◆ EXERCISE INSTRUCTIONS ◆
Render the lines of the records below as a Markdown table with the columns Row and Line, leaving out blank lines. Start with the line containing "text (3 parties)?" and go on through the line containing "pyautogui.click(x=678, y=862)", including only those lines.

▬▬▬▬▬▬

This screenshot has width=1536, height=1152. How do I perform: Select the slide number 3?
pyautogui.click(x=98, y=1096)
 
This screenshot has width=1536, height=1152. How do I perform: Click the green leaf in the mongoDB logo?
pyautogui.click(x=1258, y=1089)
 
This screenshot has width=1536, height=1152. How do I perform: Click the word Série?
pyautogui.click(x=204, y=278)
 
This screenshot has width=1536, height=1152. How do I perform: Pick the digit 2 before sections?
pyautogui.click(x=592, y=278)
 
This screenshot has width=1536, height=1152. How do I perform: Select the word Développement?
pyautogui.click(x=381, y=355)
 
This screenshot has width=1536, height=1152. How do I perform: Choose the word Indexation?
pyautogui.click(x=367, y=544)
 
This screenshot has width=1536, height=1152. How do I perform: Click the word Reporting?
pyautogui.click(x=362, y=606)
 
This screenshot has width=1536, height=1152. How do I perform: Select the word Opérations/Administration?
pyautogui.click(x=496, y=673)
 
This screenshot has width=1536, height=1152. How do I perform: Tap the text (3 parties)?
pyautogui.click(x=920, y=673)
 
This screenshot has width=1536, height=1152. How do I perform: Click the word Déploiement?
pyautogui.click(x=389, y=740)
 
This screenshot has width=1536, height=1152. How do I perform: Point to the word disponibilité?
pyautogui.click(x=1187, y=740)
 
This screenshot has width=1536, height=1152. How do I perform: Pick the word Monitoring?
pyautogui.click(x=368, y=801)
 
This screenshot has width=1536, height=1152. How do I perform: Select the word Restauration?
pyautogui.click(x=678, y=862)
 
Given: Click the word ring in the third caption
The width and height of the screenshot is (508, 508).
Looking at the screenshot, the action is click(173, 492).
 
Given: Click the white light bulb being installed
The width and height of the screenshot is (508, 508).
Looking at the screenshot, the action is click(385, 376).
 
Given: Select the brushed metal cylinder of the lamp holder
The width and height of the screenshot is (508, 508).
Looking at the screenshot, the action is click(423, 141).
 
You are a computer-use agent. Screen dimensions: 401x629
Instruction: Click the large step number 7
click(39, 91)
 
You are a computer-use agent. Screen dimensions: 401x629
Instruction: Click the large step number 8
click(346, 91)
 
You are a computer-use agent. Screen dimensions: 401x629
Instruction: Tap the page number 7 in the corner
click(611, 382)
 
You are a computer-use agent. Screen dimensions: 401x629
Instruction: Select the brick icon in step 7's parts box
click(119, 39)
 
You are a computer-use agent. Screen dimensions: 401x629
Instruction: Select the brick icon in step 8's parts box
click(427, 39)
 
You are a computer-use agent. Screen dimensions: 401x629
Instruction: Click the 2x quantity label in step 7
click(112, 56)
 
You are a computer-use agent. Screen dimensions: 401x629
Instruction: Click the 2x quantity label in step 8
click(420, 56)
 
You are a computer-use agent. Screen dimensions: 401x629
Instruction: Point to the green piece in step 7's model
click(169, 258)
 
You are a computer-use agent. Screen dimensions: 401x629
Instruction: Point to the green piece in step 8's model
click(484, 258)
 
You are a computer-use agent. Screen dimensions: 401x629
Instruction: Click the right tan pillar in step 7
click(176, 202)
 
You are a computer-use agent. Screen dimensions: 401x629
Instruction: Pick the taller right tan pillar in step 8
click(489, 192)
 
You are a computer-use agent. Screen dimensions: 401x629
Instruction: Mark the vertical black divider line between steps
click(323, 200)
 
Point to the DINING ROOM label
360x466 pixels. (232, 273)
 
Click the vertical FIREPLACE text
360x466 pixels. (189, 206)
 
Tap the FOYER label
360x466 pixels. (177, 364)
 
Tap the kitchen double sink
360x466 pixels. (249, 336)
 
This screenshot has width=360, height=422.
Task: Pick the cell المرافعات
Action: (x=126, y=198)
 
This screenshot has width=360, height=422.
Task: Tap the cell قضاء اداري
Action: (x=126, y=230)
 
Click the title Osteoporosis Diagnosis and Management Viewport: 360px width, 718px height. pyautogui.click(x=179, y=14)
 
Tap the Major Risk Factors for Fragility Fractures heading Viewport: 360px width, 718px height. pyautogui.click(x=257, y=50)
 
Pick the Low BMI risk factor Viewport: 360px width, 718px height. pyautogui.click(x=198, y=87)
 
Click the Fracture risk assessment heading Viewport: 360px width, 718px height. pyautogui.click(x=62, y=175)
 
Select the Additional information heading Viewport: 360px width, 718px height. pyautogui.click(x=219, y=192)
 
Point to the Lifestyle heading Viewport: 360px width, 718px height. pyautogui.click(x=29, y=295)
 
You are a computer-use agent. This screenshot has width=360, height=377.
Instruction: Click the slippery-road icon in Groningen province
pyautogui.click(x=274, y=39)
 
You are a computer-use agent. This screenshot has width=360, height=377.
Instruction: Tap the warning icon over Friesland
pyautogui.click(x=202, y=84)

▬▬▬▬▬▬

◆ RESPONSE ◆
| Row | Line |
|---|---|
| 1 | This screenshot has width=1536, height=1152. How do I perform: Tap the text (3 parties)? |
| 2 | pyautogui.click(x=920, y=673) |
| 3 | This screenshot has width=1536, height=1152. How do I perform: Click the word Déploiement? |
| 4 | pyautogui.click(x=389, y=740) |
| 5 | This screenshot has width=1536, height=1152. How do I perform: Point to the word disponibilité? |
| 6 | pyautogui.click(x=1187, y=740) |
| 7 | This screenshot has width=1536, height=1152. How do I perform: Pick the word Monitoring? |
| 8 | pyautogui.click(x=368, y=801) |
| 9 | This screenshot has width=1536, height=1152. How do I perform: Select the word Restauration? |
| 10 | pyautogui.click(x=678, y=862) |